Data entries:
'''

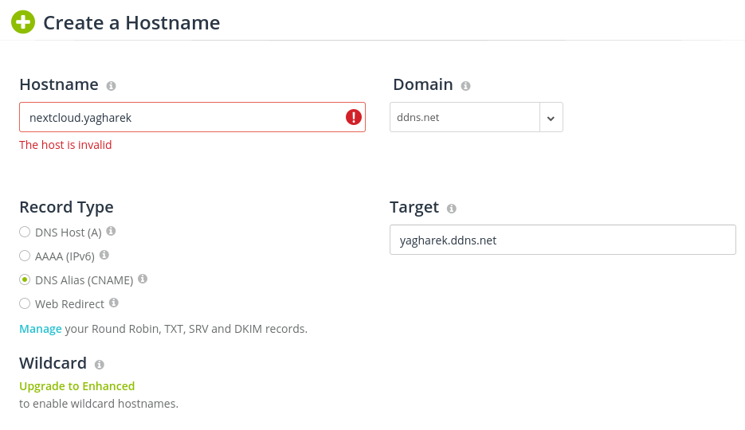The width and height of the screenshot is (745, 430).
Task: Select the AAAA (IPv6) record type
Action: click(25, 256)
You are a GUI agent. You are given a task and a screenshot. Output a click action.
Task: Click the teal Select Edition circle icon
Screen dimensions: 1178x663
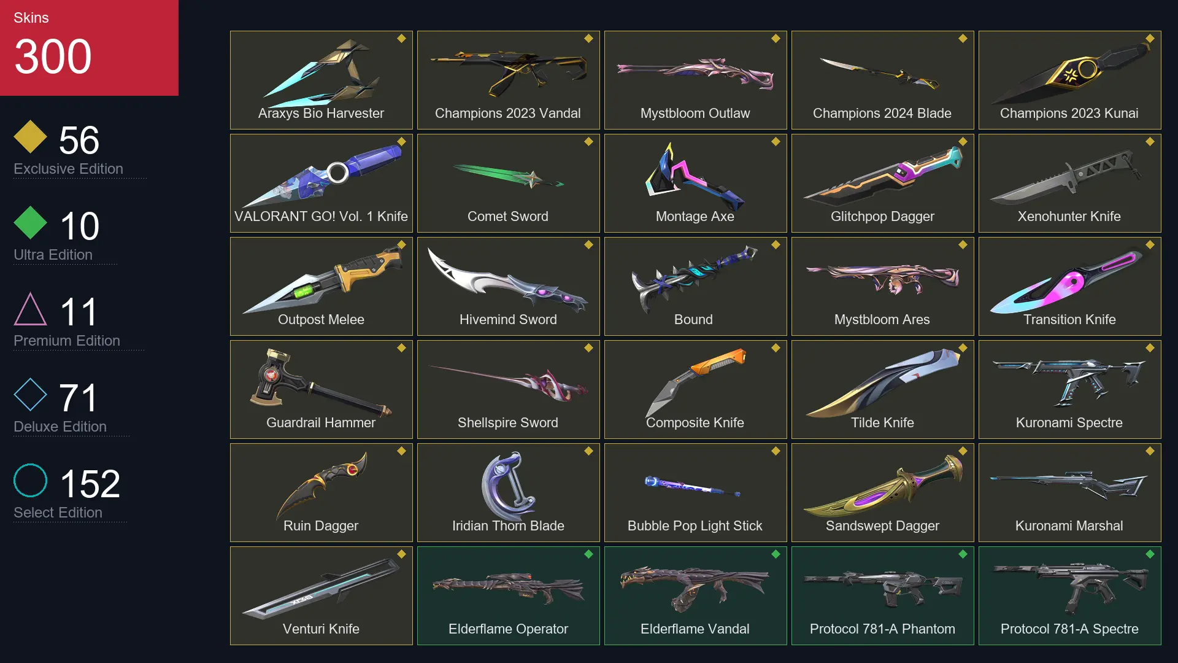point(30,481)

'''

*What is needed*: Every line from the one with "Task: Click the" through the last line of the data must be copied exactly. Leave the pictures out.

*Response box*:
Task: Click the teal Select Edition circle icon
Screen dimensions: 1178x663
point(30,481)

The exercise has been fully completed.